AIM OF THE EXERCISE - Retype the part of the listing below that runs from the line containing "You are a GUI" through the end of the listing, keeping every line unchanged and leaving the pictures out.

RECORDS FOR THIS EXERCISE -
===

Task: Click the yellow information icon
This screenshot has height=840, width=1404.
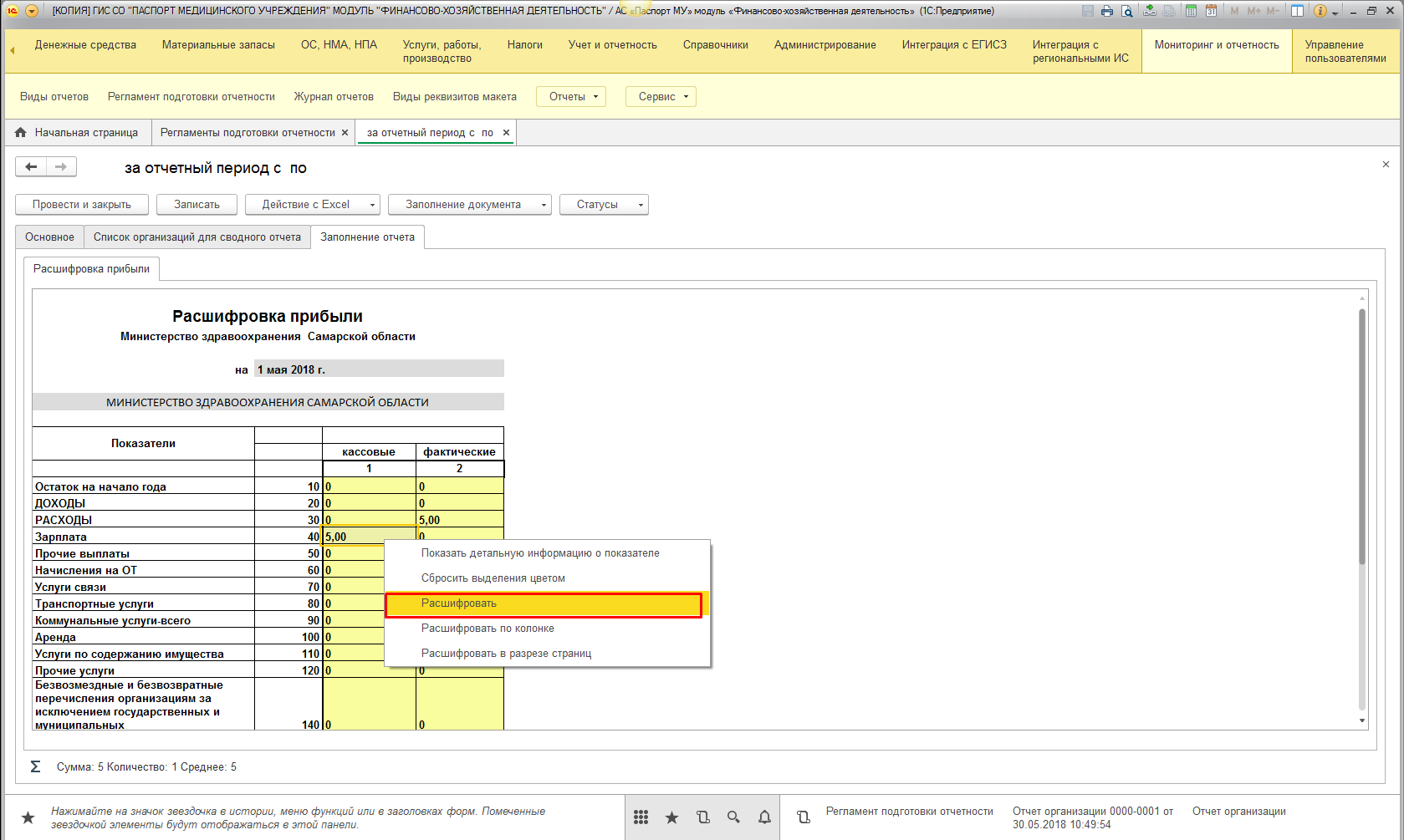Action: pos(1320,11)
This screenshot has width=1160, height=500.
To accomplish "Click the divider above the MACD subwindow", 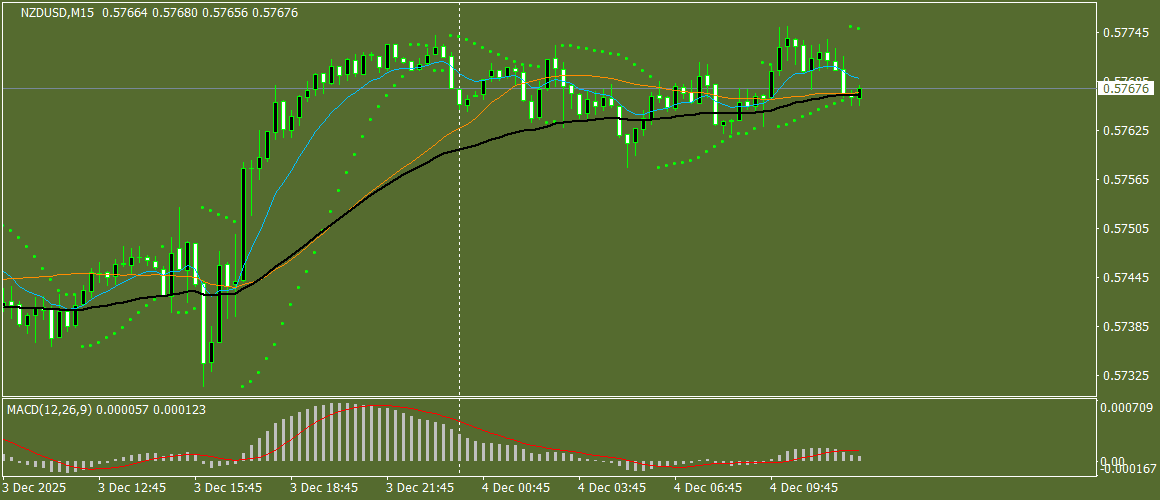I will pos(547,398).
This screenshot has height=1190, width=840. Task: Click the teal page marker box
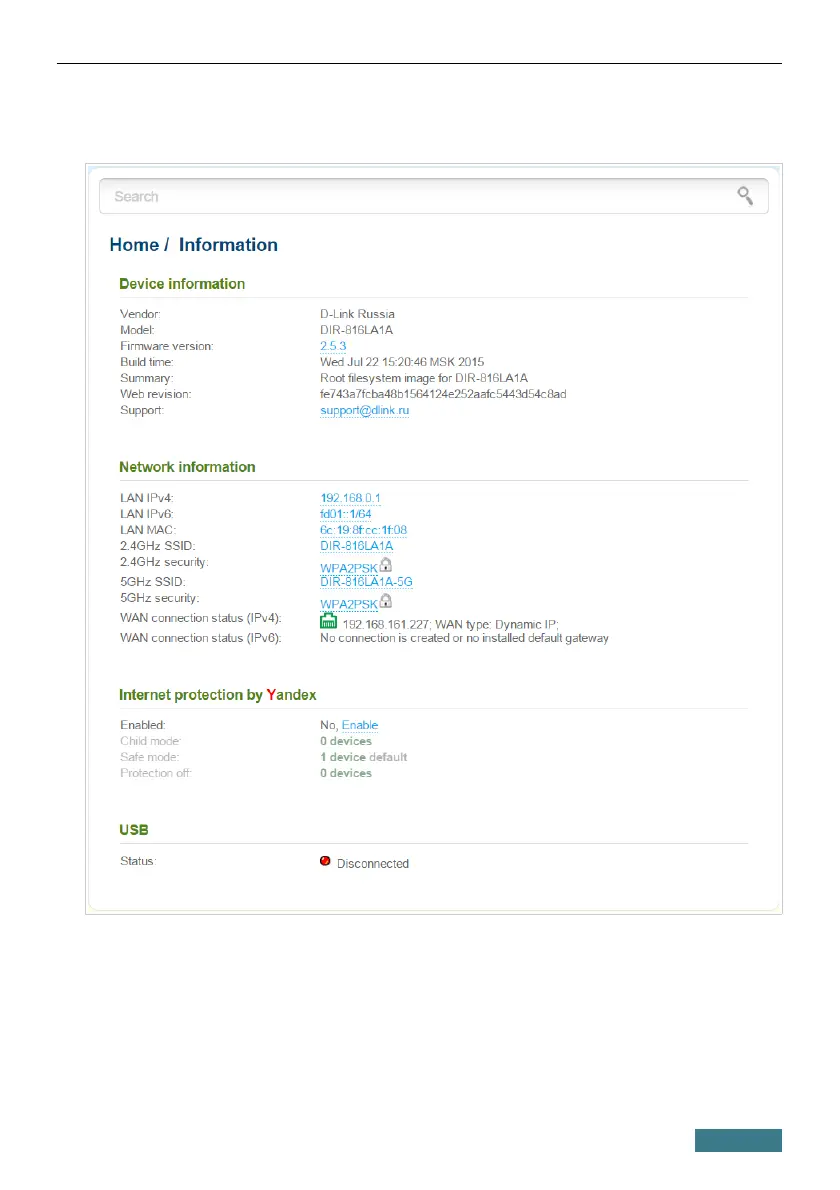coord(739,1140)
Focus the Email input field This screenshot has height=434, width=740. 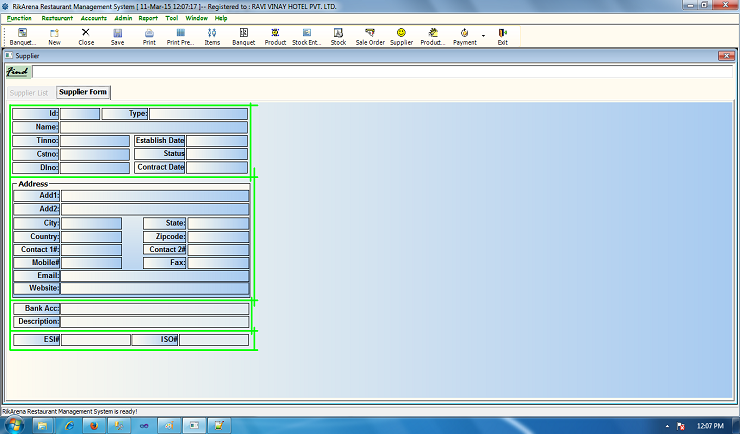[x=154, y=275]
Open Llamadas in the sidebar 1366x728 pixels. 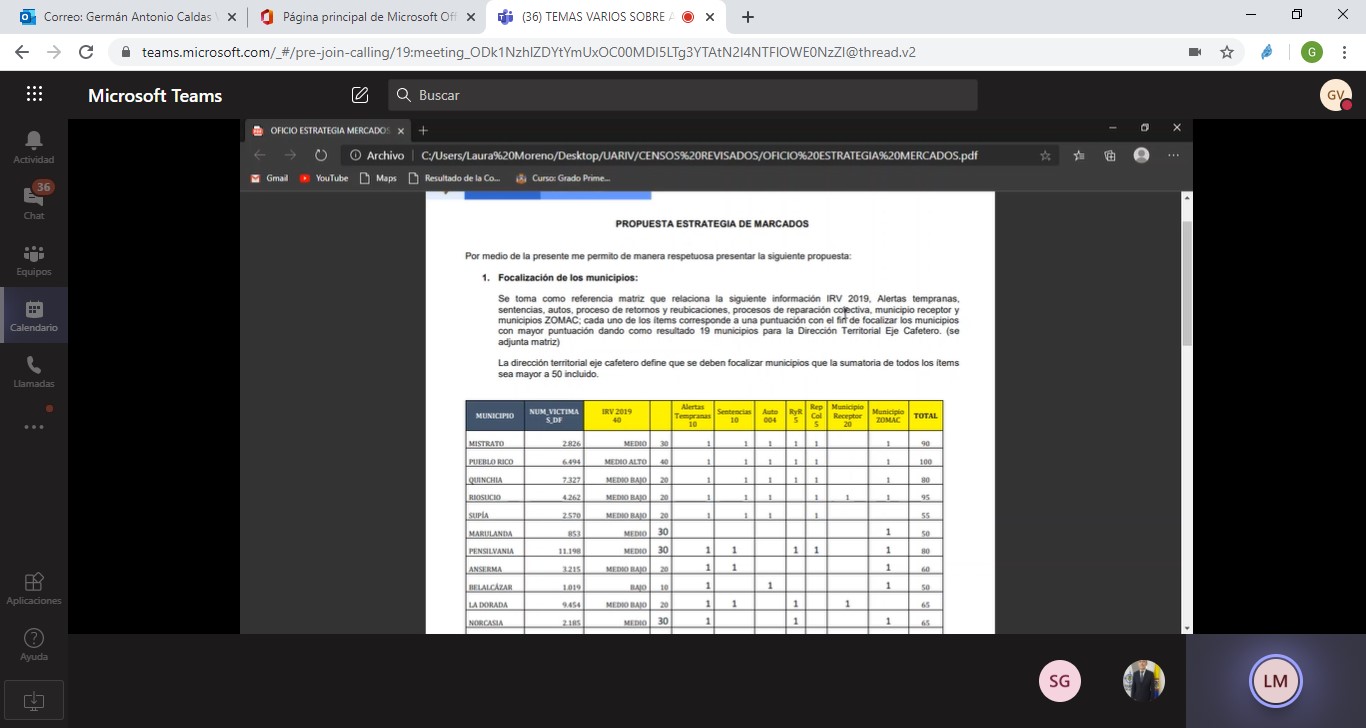[x=34, y=371]
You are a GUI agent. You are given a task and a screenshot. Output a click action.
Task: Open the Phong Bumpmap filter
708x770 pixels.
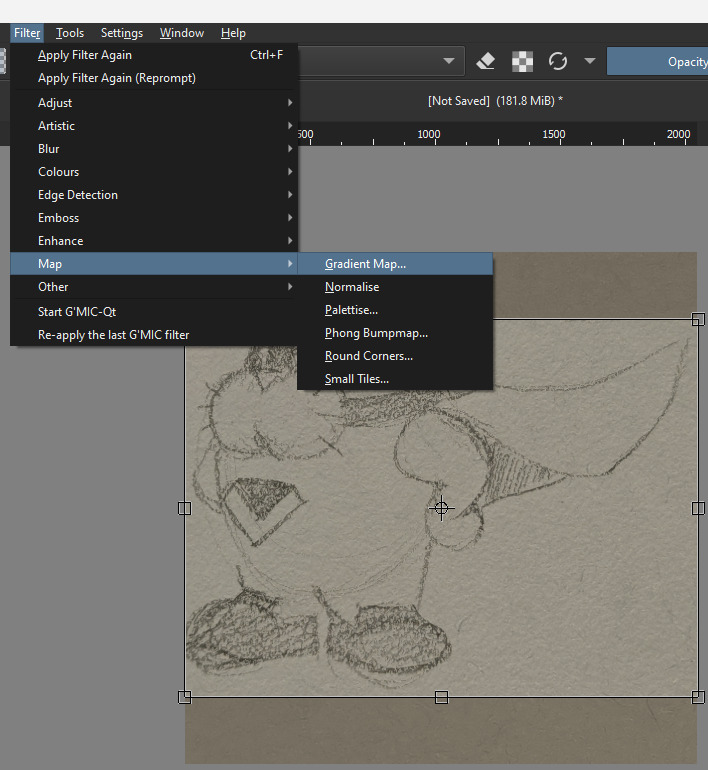(376, 333)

===

REPLY -
You are a GUI agent. You are given a task and a screenshot. Output a click action.
Task: Open the Phong Bumpmap filter
708x770 pixels.
(376, 333)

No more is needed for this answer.